What did @coachsugashawn actually say?
The creator stacked Selank and Semax and called the combination "like Adderall and Modafinil having a baby without the side effects." He described the pair as producing "clean dopamine support," better memory, less anxiety, and sharper focus, while repeatedly emphasizing the stack is legal and requires no prescription. He also claimed Semax alone feels "a lot like Adderall."
To be fair, he did acknowledge the drugs' legitimate origins: both peptides were originally developed for neurological injury and PTSD, largely in Soviet-era Russian clinical research. That framing is accurate. But the moment he pivots to "no crashes, no withdrawal, just clean dopamine," the claims get ahead of the evidence considerably. Calling something legal and prescription-free does not mean it is well-studied, standardized, or safe for general use, and that distinction is doing a lot of heavy lifting in this video.
Does the science back this up?
There is genuine research behind both peptides, but almost none of it involves healthy adults using them recreationally for focus. Most of the evidence comes from Russian clinical trials, animal models, and small human studies in patient populations, not the biohacker use case being sold here.
Semax, a synthetic analog of ACTH(4-7), has shown effects on BDNF expression and dopaminergic activity in rodent studies (Dolotov et al., 2006, Journal of Neurochemistry). A small Russian clinical trial found it improved attention in patients recovering from stroke (Gusev et al., 1997). Selank is a synthetic analog of tuftsin with documented anxiolytic effects in animal models and a handful of Russian human trials for generalized anxiety disorder (Semenova et al., 2010, Bulletin of Experimental Biology and Medicine). The combination stack, however, has essentially no controlled human trial data. The "people started stacking them and noticed something wild" origin story is anecdote, not science.
What did they get wrong (or right)?
He got the origin story roughly right. Both compounds were developed in Russian and Soviet research institutions, Semax at the Institute of Molecular Genetics and Selank at the Institute of Molecular Biology, primarily for brain injuries, stroke recovery, and anxiety disorders. Credit where it is due.
What he got wrong is more significant. Saying there are "no side effects" is not supportable. Semax has been associated with irritability, elevated blood pressure, and appetite changes in some users. Selank is better tolerated but data on long-term use is thin. Calling the dopamine effects "clean" implies a pharmacological precision that no published study has demonstrated in healthy adults. And the Modafinil comparison is a stretch: Modafinil acts primarily on orexin and dopamine transporter systems with decades of peer-reviewed human data behind it. Comparing it casually to a nasal peptide stack with a handful of Russian trials is misleading, even if the experiential description sounds similar to some users.

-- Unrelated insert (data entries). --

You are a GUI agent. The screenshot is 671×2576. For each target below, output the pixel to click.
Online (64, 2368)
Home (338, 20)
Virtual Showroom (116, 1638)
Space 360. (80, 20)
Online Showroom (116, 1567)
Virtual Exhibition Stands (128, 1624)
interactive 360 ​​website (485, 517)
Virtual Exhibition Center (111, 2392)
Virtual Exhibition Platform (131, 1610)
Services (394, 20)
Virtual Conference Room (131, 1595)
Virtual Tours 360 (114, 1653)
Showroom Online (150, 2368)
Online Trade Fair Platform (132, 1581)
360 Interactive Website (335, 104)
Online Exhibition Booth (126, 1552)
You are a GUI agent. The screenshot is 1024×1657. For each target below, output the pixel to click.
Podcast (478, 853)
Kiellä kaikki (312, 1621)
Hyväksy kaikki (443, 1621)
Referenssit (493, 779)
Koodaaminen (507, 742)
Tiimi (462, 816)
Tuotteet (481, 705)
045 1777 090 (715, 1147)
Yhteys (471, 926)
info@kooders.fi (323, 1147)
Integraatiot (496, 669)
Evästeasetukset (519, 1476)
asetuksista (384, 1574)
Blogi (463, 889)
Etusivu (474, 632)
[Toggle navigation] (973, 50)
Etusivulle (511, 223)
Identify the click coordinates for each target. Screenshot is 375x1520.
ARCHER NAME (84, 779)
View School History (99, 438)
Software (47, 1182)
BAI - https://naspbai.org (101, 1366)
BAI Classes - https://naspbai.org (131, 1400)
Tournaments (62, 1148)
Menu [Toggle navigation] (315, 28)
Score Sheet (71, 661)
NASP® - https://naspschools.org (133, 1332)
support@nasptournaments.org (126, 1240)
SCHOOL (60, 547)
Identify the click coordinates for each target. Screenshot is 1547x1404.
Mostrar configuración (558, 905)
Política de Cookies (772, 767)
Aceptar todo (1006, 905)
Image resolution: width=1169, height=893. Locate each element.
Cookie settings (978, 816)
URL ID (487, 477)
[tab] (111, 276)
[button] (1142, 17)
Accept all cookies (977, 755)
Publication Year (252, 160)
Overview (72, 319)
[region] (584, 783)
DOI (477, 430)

What should you actually know?
Neither Semax nor Selank is FDA-approved. In the United States, they occupy a regulatory gray area: not scheduled as controlled substances, but also not approved for any therapeutic use. They are often sold as "research chemicals" or compounded by peptide pharmacies, and product purity and dosing consistency are real concerns with unregulated sources.
The "no prescription needed" framing is technically true in many cases but misleading in context. It signals safety when it actually signals a lack of regulatory oversight. Telehealth platforms that dispense these compounds are operating under compounding pharmacy rules, which have their own compliance requirements and do not equal FDA approval. If you are considering either peptide, a real medical evaluation, not a TikTok stack guide, is the appropriate starting point. Users with cardiovascular issues, anxiety disorders, or who take SSRIs or MAOIs should be especially cautious given the limited interaction data available.